■ Short problem ■
Reproduce verbatim the lines of the listing from the one containing "Viewport: 1024px width, 604px" through the end of the listing, both ends included. Leave the pictures out of your answer.

■ Extracted information ■
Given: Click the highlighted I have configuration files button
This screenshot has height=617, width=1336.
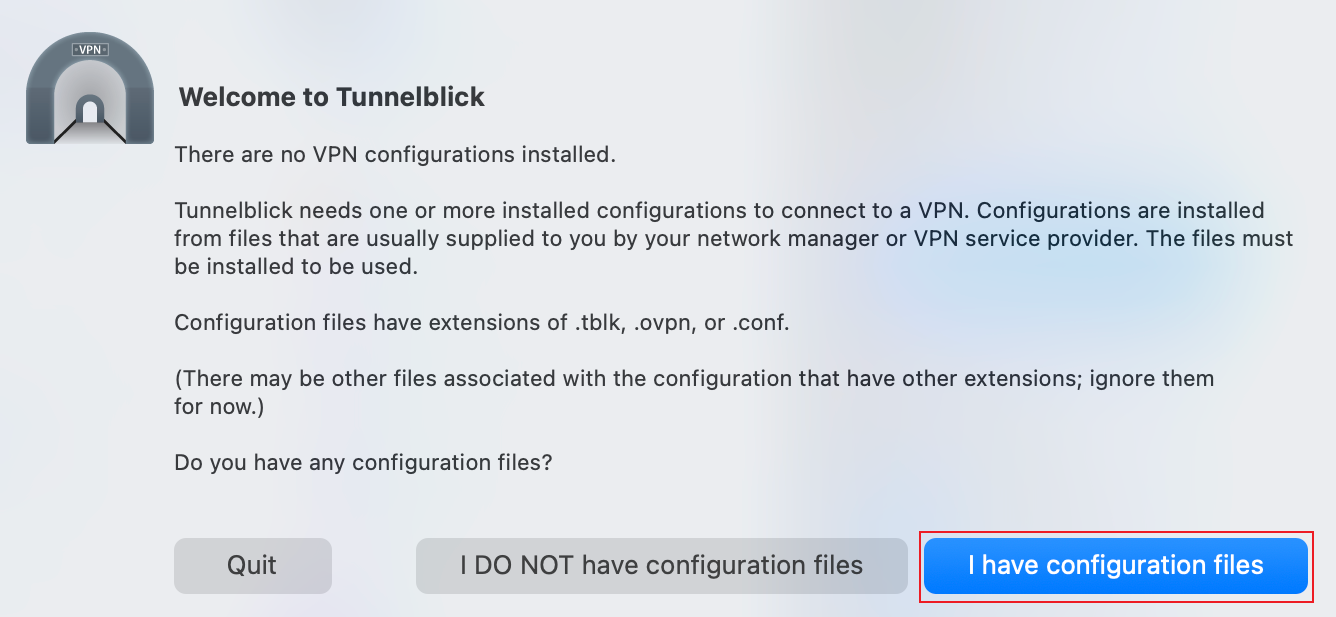Looking at the screenshot, I should (1115, 565).
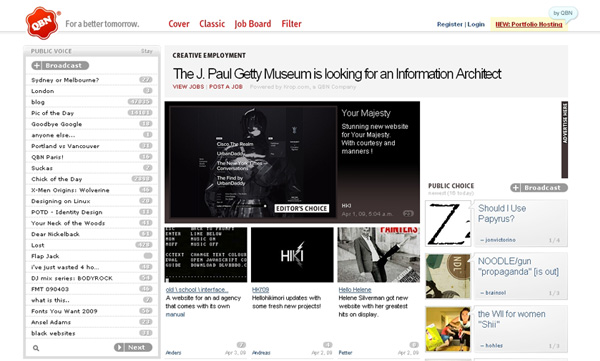Open NEW: Portfolio Hosting link
This screenshot has width=600, height=361.
pyautogui.click(x=529, y=24)
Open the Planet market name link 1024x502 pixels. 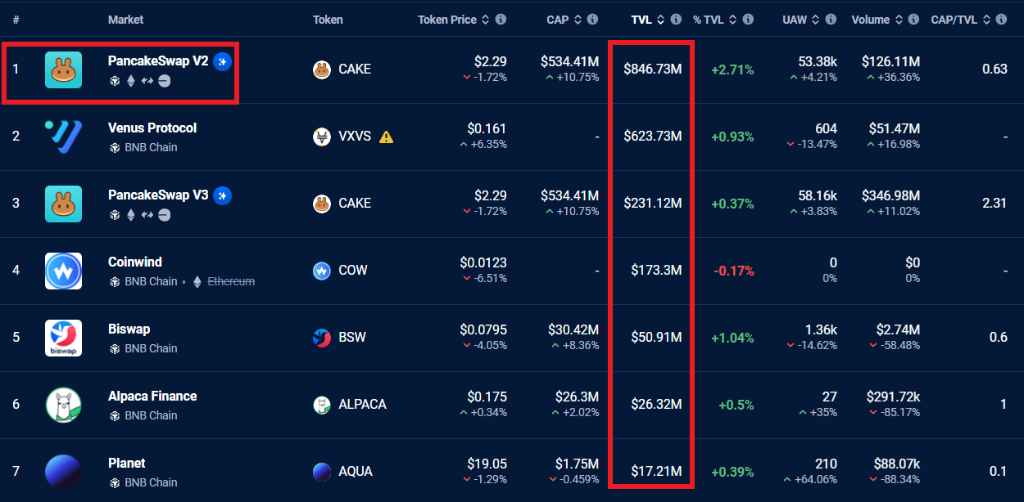tap(127, 463)
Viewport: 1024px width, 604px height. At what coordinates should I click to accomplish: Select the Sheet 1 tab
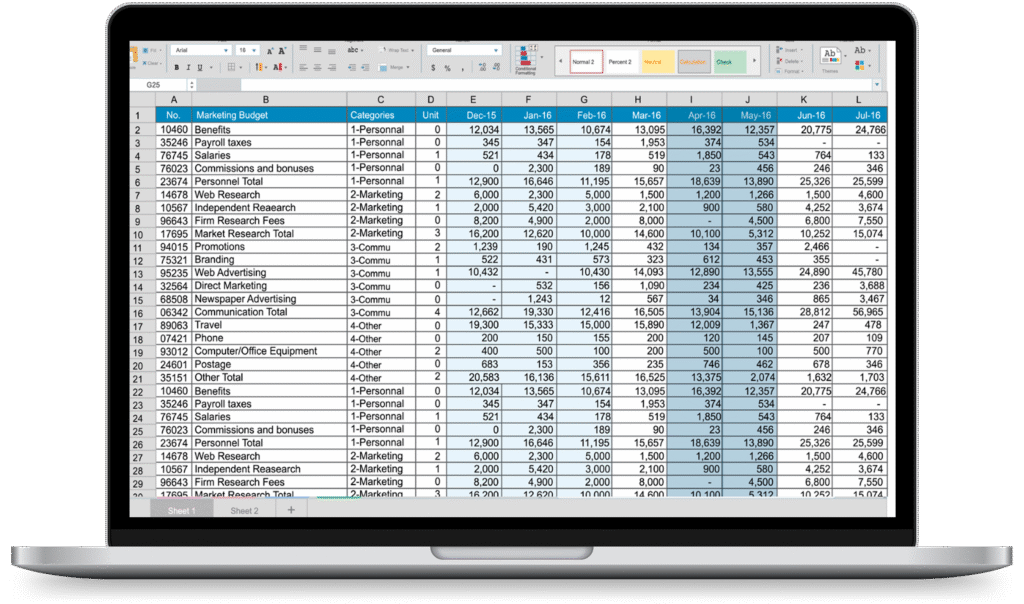click(x=181, y=511)
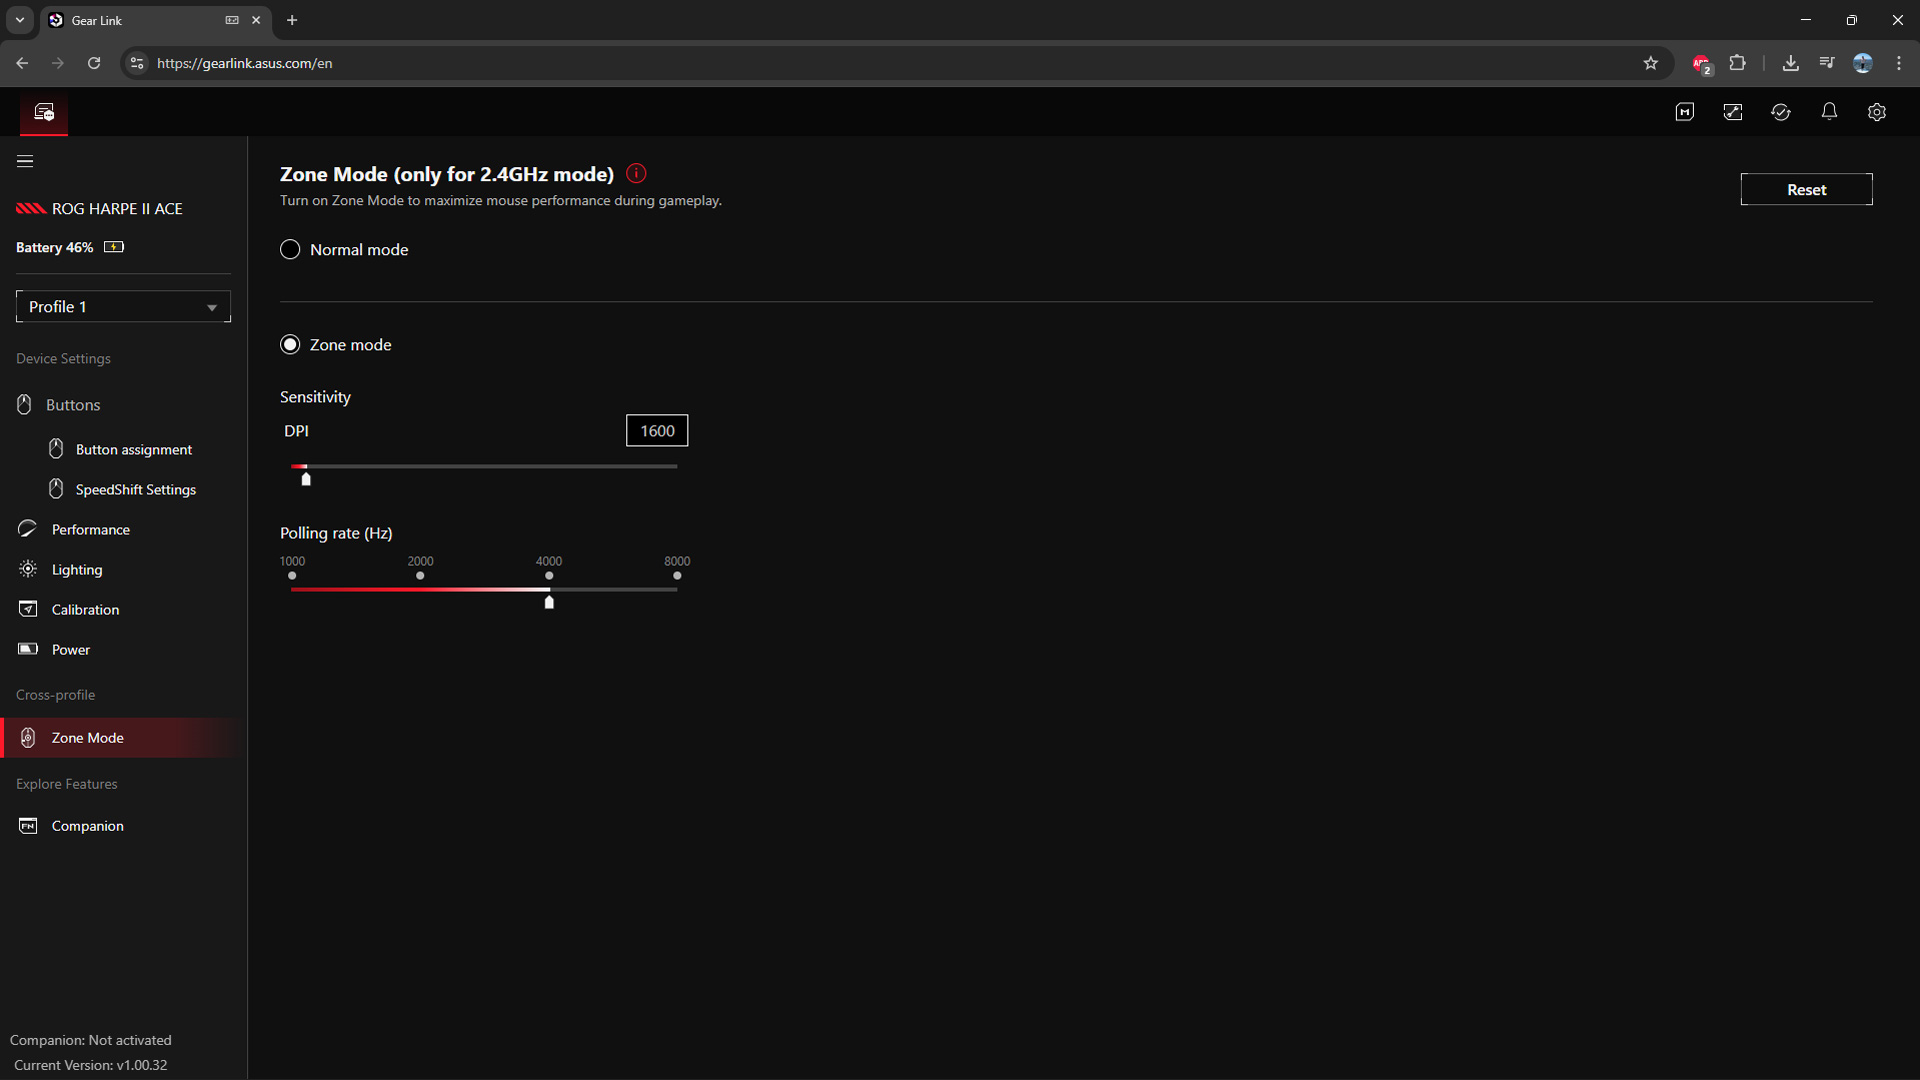
Task: Open the browser downloads dropdown
Action: [1790, 63]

■ Solution to the problem ■
Viewport: 1024px width, 604px height. At what coordinates should I click to accomplish: Select the Sheet 1 tab
click(x=181, y=511)
Task: Open the browser downloads dropdown
Action: [1790, 63]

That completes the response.